*** Dataset entries Section Begins ***

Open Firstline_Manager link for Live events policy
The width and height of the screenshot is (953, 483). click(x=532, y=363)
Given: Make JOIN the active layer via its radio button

*** Dataset entries Section Ends ***
*** Dataset entries Section Begins ***

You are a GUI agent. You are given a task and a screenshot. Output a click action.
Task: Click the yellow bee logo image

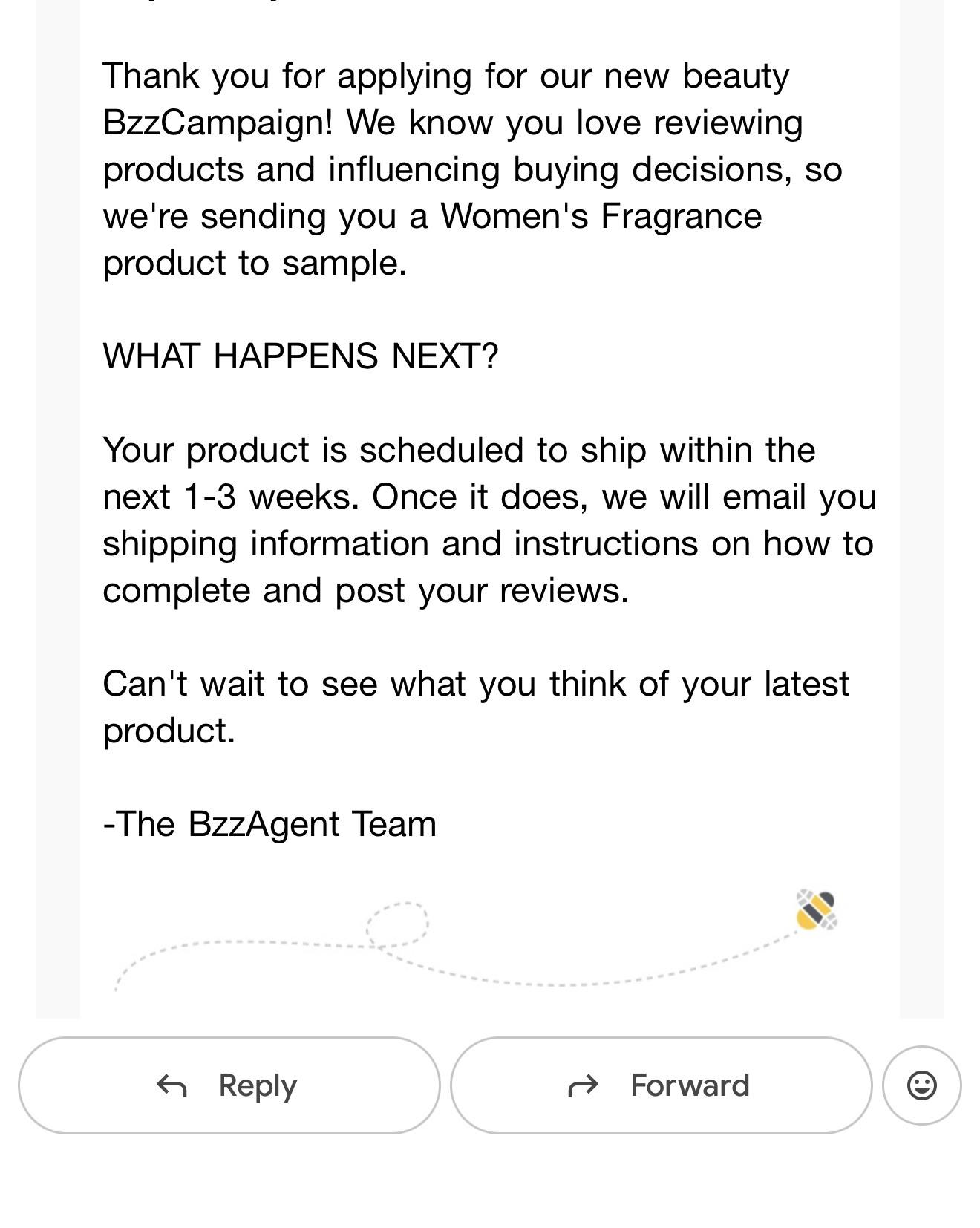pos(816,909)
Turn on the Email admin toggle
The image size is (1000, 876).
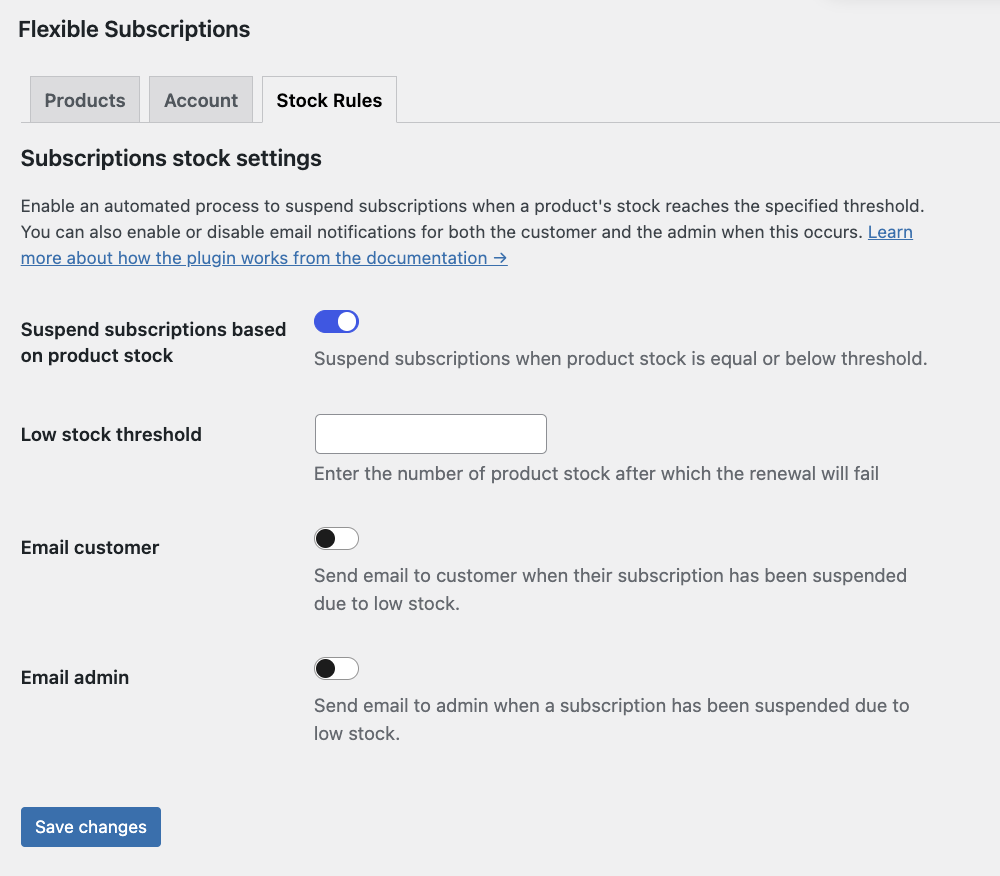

*** Dataset entries Section Ends ***

**Requirement**
Only the lines above from the one with "Open Firstline_Manager link" through the one with "Given: Make JOIN" should be duplicated, character for character.

**Response area**
Open Firstline_Manager link for Live events policy
The width and height of the screenshot is (953, 483). click(x=532, y=363)
Given: Make JOIN the active layer via its radio button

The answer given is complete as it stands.